[start Excerpted data]

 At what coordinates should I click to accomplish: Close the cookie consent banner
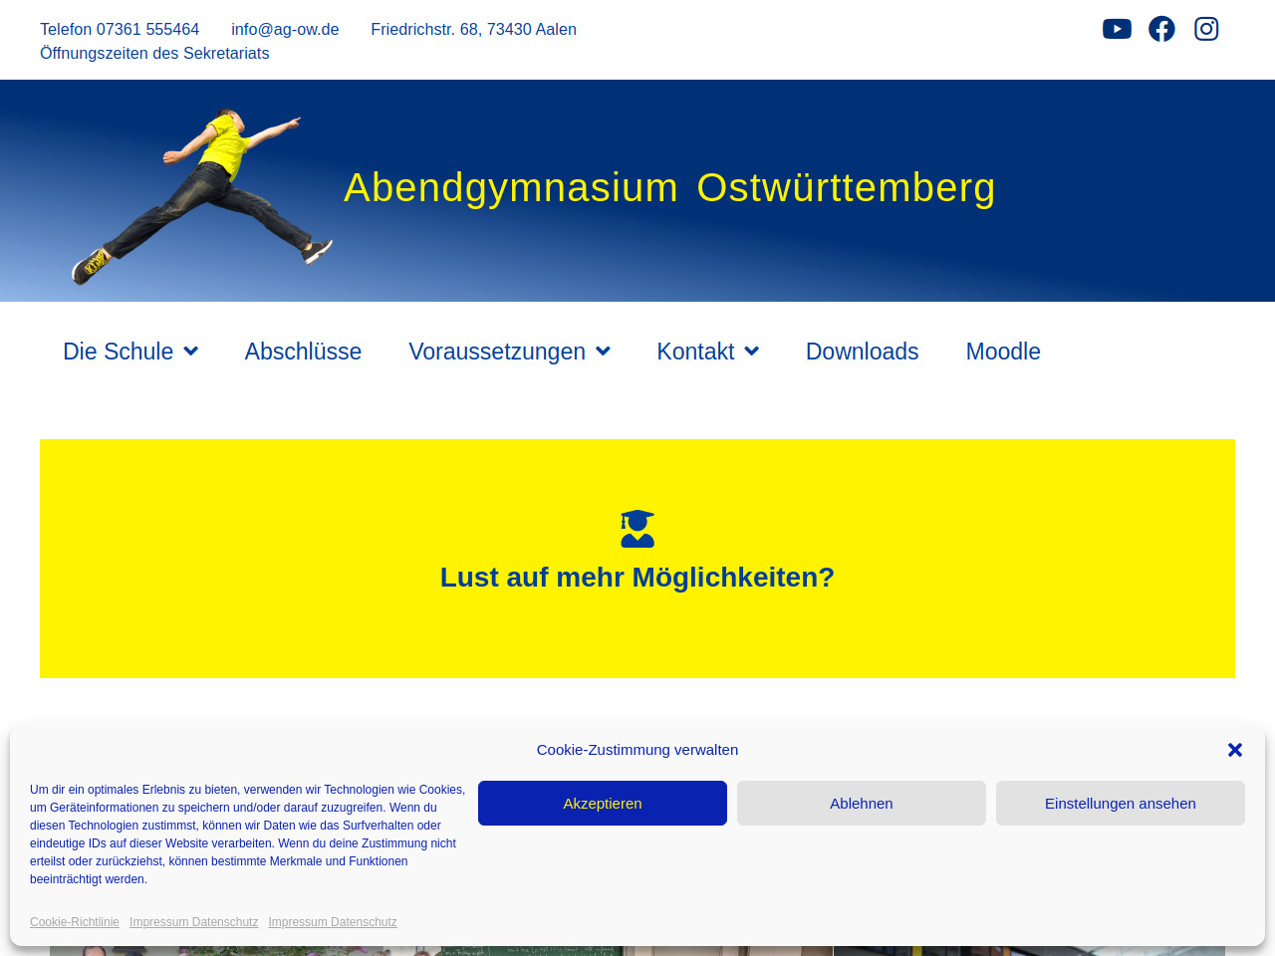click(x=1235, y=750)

[end Excerpted data]
[start Excerpted data]

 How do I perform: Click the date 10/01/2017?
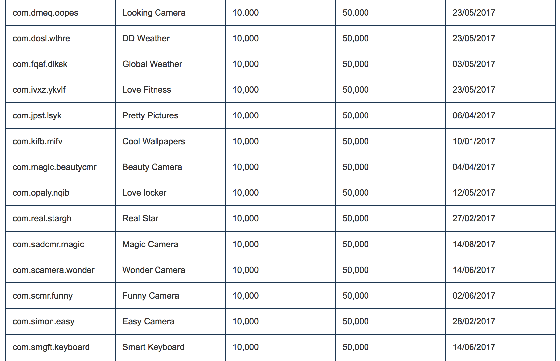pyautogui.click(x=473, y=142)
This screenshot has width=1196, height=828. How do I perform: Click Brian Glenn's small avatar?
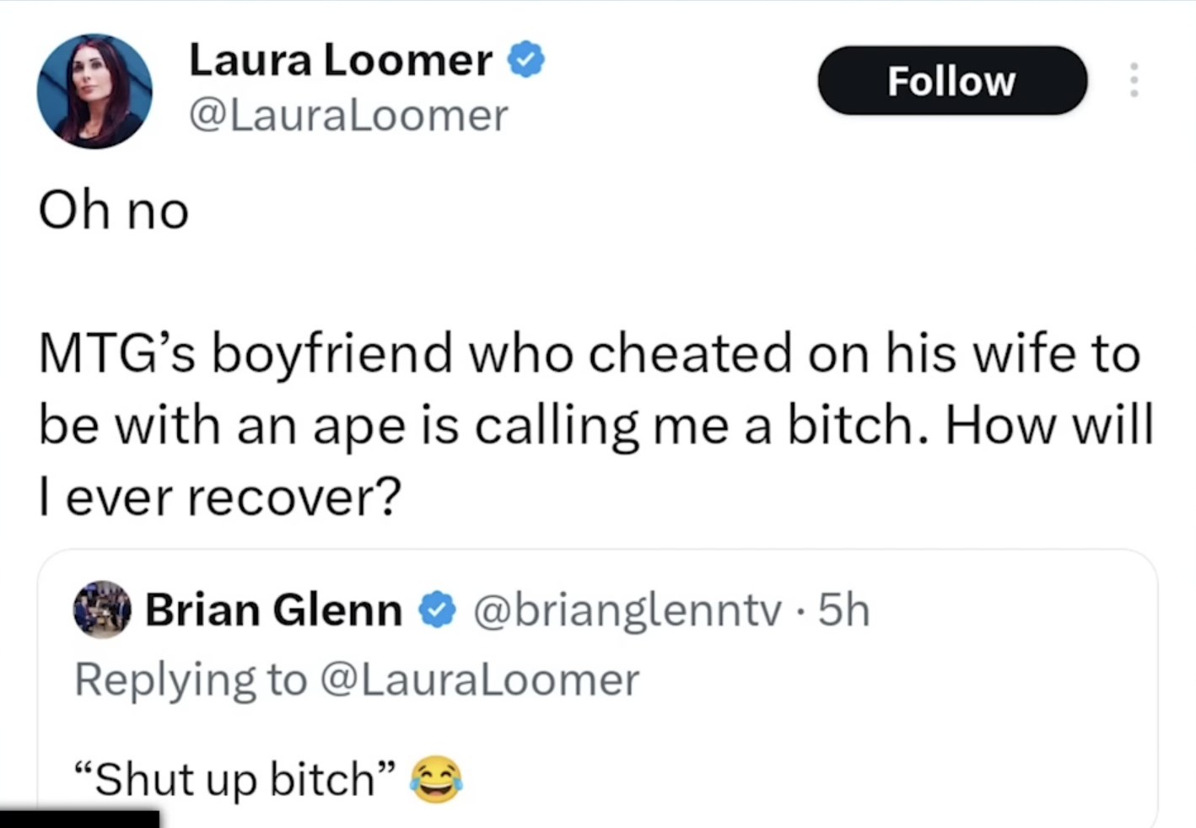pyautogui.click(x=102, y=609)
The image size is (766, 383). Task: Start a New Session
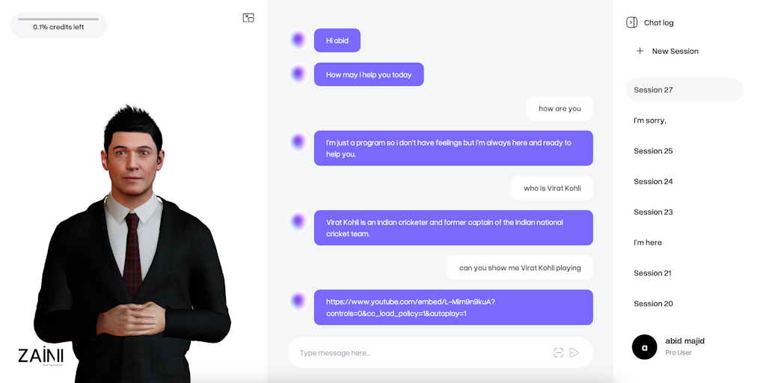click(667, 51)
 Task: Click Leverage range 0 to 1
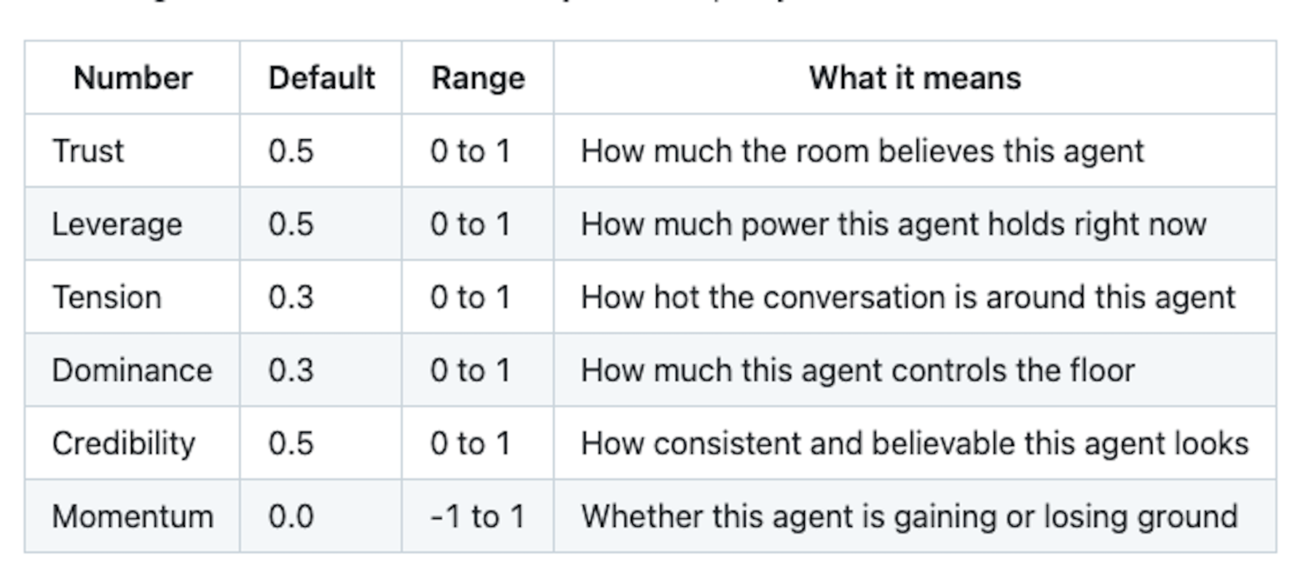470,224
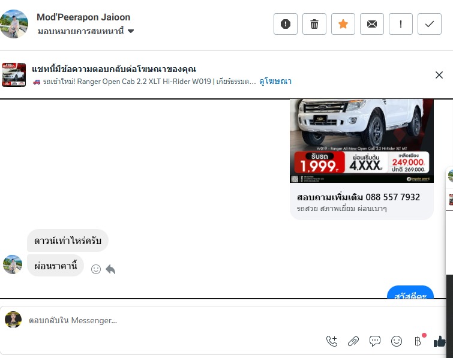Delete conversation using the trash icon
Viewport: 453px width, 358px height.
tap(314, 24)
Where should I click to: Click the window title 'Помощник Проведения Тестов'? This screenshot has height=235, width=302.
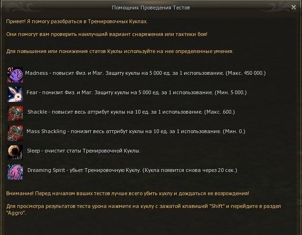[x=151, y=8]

[end Excerpted data]
[start Excerpted data]

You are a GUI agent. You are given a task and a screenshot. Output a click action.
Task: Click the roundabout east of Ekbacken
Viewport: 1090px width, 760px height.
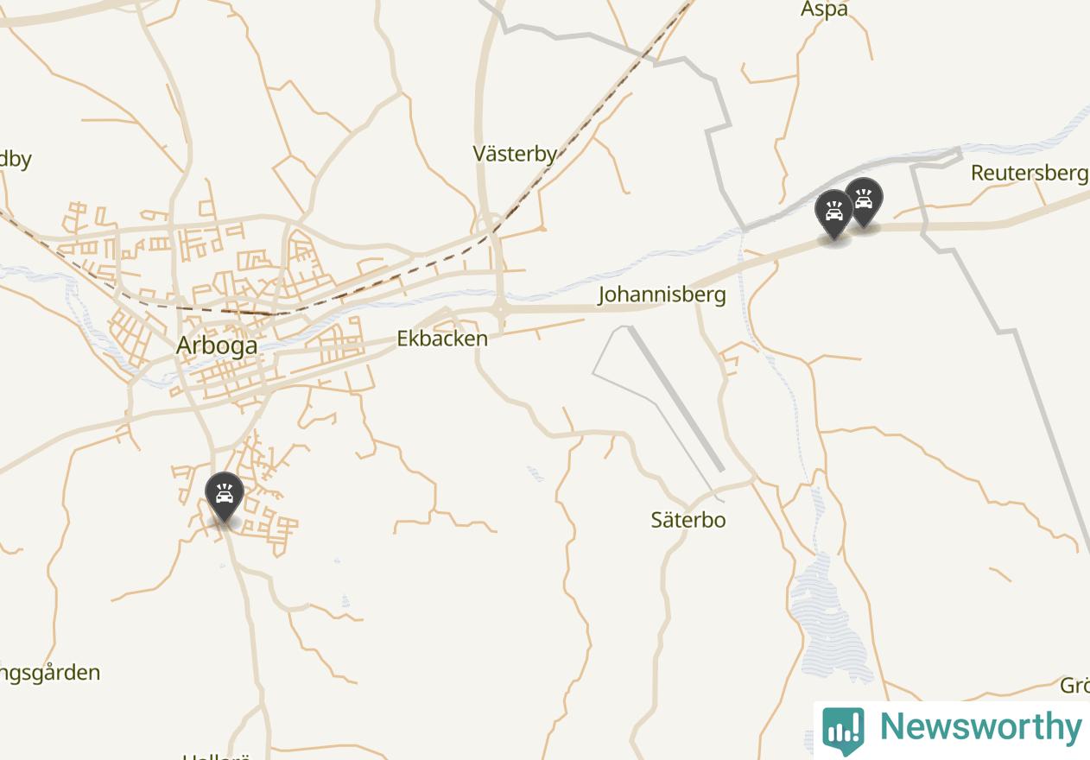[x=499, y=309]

[end Excerpted data]

[The task] Transcribe the items starting with the line containing "This screenshot has width=1196, height=828." and going on through the line containing "[x=151, y=8]", leaving out the pictures.

[Expected output]
This screenshot has width=1196, height=828. How do I perform: Click Brian Glenn's small avatar?
pyautogui.click(x=102, y=609)
The image size is (766, 383). Task: Start a New Session
click(667, 51)
 Task: Click Leverage range 0 to 1
470,224
Delete conversation using the trash icon
Viewport: 453px width, 358px height.
tap(314, 24)
Where should I click to: Click the window title 'Помощник Проведения Тестов'? This screenshot has height=235, width=302.
[x=151, y=8]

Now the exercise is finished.